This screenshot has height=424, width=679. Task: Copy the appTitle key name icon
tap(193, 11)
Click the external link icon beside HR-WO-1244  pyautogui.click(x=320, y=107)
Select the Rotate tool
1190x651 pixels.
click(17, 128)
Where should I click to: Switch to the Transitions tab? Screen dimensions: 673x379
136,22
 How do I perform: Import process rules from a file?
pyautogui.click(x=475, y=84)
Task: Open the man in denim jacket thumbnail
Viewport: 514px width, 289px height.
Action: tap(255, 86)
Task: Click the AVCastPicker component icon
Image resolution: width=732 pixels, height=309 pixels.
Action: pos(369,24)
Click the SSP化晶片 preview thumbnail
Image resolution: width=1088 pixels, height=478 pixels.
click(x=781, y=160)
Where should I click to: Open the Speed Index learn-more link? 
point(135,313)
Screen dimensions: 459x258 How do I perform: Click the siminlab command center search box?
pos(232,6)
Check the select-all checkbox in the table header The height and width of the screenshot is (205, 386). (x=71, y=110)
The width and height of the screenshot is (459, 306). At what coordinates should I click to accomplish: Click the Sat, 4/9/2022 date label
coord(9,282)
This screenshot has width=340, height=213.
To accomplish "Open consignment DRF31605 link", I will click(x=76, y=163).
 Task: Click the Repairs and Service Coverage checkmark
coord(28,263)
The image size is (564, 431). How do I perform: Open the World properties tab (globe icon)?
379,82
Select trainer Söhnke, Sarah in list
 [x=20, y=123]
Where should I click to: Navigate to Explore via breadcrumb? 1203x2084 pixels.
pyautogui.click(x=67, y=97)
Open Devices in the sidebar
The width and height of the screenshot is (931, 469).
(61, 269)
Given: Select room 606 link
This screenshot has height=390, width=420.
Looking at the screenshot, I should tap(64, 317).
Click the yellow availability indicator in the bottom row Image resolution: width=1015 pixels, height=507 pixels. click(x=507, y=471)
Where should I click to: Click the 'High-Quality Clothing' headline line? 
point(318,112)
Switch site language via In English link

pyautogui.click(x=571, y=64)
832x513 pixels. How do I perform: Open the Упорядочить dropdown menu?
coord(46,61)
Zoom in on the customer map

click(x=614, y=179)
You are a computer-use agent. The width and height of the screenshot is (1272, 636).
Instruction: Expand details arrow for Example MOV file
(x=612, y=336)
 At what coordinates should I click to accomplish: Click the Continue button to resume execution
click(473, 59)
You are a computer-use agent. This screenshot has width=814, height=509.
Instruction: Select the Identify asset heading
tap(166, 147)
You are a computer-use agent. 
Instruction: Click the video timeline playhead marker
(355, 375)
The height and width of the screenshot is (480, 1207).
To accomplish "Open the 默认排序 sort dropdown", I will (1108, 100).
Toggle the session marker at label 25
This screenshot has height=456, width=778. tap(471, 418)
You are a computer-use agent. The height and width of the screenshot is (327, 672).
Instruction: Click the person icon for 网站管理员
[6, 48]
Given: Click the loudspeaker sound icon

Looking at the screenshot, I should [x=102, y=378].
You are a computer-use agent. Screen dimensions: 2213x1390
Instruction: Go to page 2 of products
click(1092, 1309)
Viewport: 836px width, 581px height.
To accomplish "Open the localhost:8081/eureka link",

- - - - - - -

Lay out the lines of the records above as a Markdown table with the columns Row and Line, starting with the line containing "832x513 pixels. How" and going on through the line containing "(x=612, y=336)". Number each row and leave out blank lines.

| Row | Line |
|---|---|
| 1 | 832x513 pixels. How do I perform: Open the Упорядочить dropdown menu? |
| 2 | coord(46,61) |
| 3 | Zoom in on the customer map |
| 4 | click(x=614, y=179) |
| 5 | You are a computer-use agent. The width and height of the screenshot is (1272, 636). |
| 6 | Instruction: Expand details arrow for Example MOV file |
| 7 | (x=612, y=336) |